WORK TO BE COMPLETED
Skipping any pictures, repeat exactly and only the lines from the one that holds "Open the Raphael account dropdown" to the last line of the material, both included.

DATA TO EXAMINE

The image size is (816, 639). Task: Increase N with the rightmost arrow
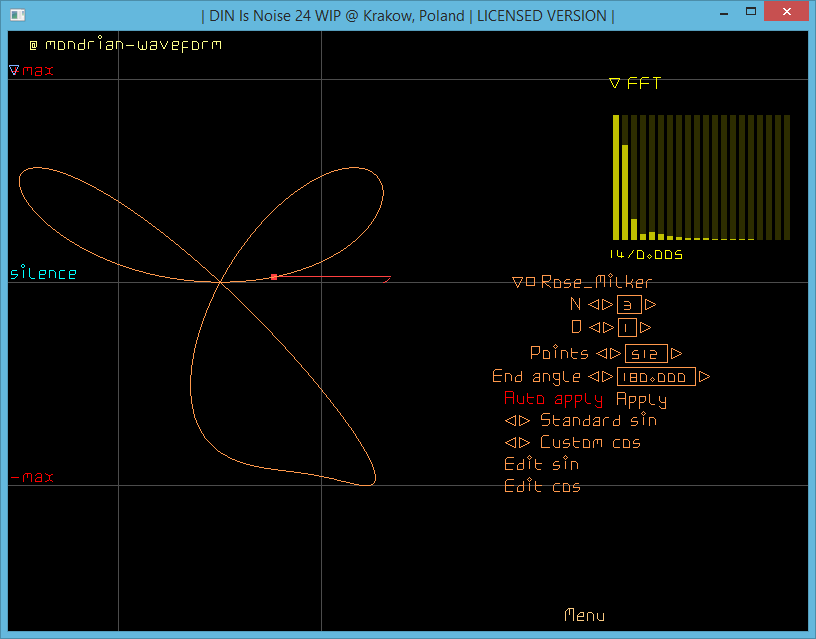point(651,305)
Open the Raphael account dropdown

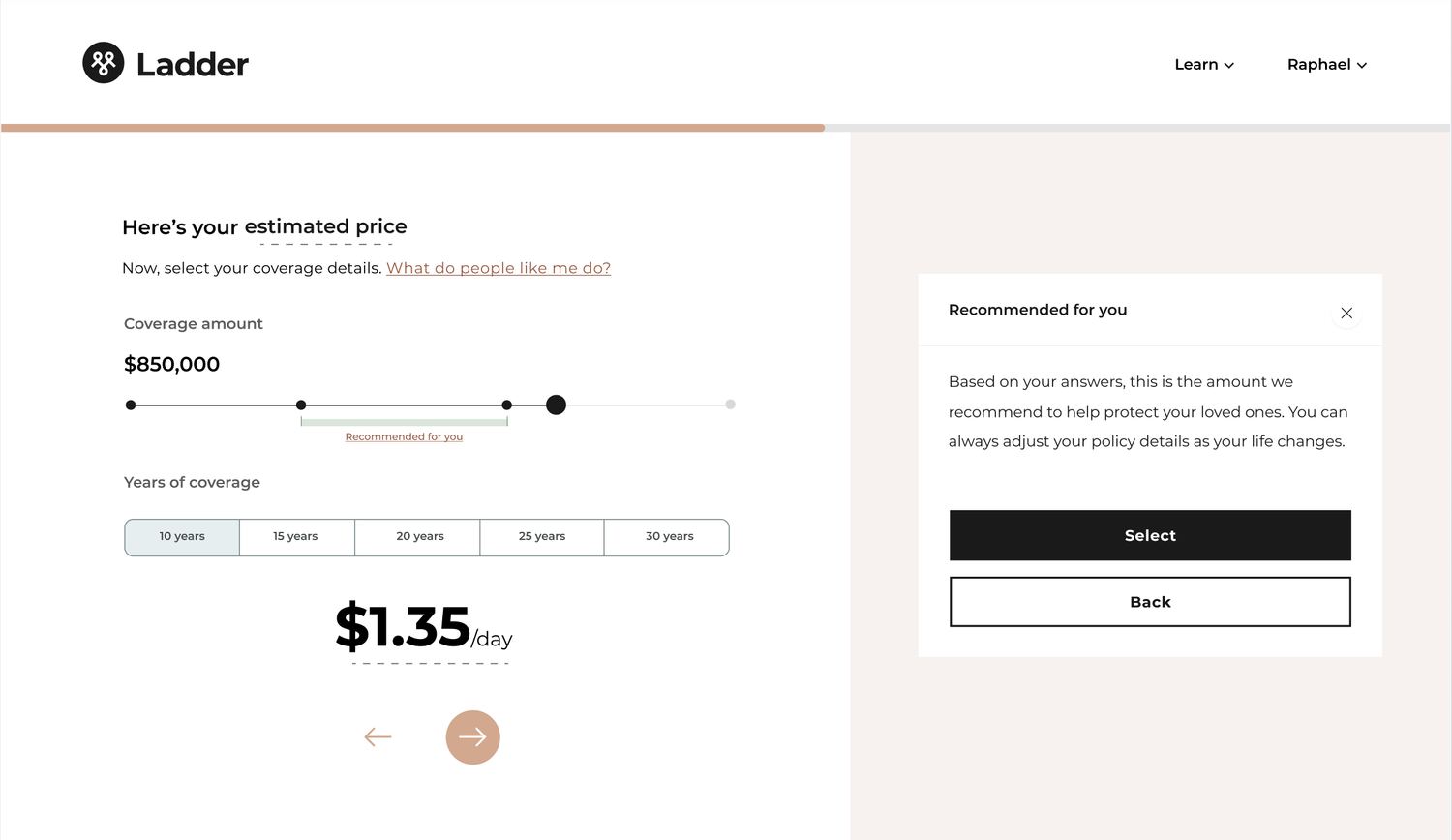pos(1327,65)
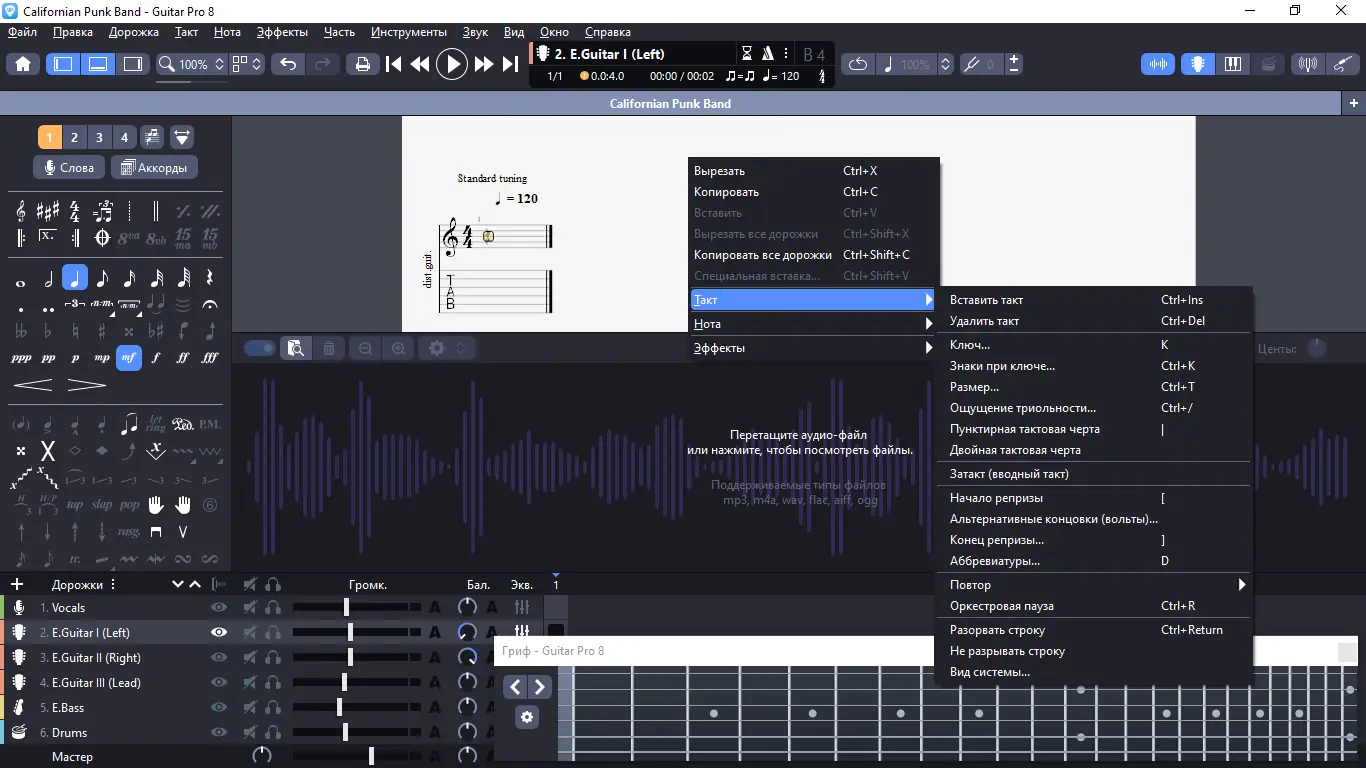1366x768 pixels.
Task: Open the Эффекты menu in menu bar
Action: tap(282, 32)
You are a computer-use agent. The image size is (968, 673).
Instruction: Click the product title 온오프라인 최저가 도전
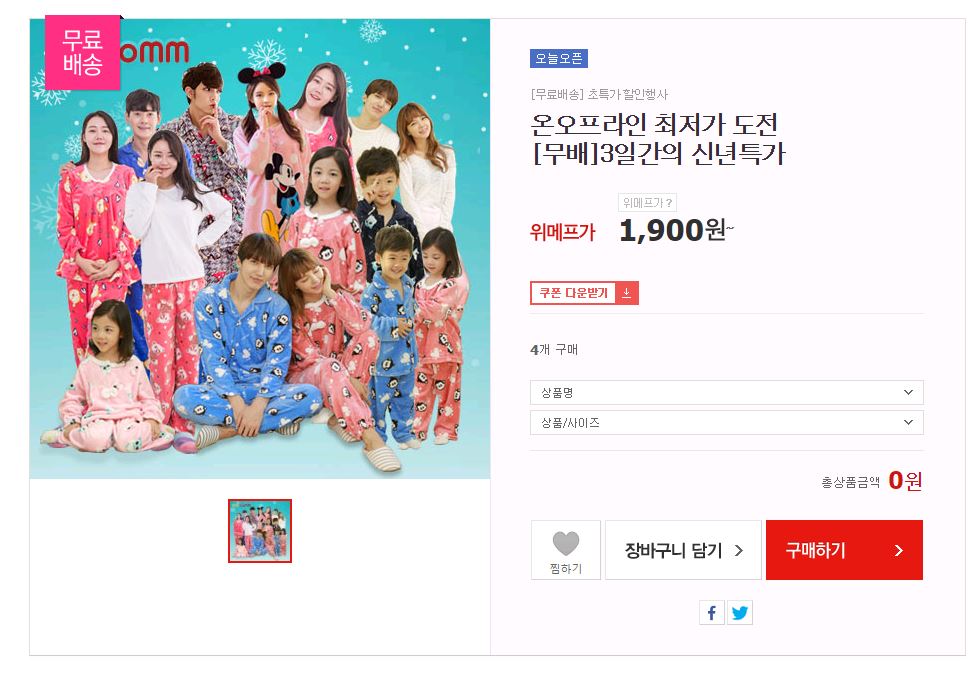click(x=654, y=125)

EXERCISE SOLUTION
Open the Raphael account dropdown

pos(1327,65)
1366x768 pixels.
Task: Open the Эффекты menu in menu bar
Action: tap(282, 32)
You are a computer-use agent. The image size is (968, 673).
Instruction: Click the product title 온오프라인 최저가 도전
click(x=654, y=125)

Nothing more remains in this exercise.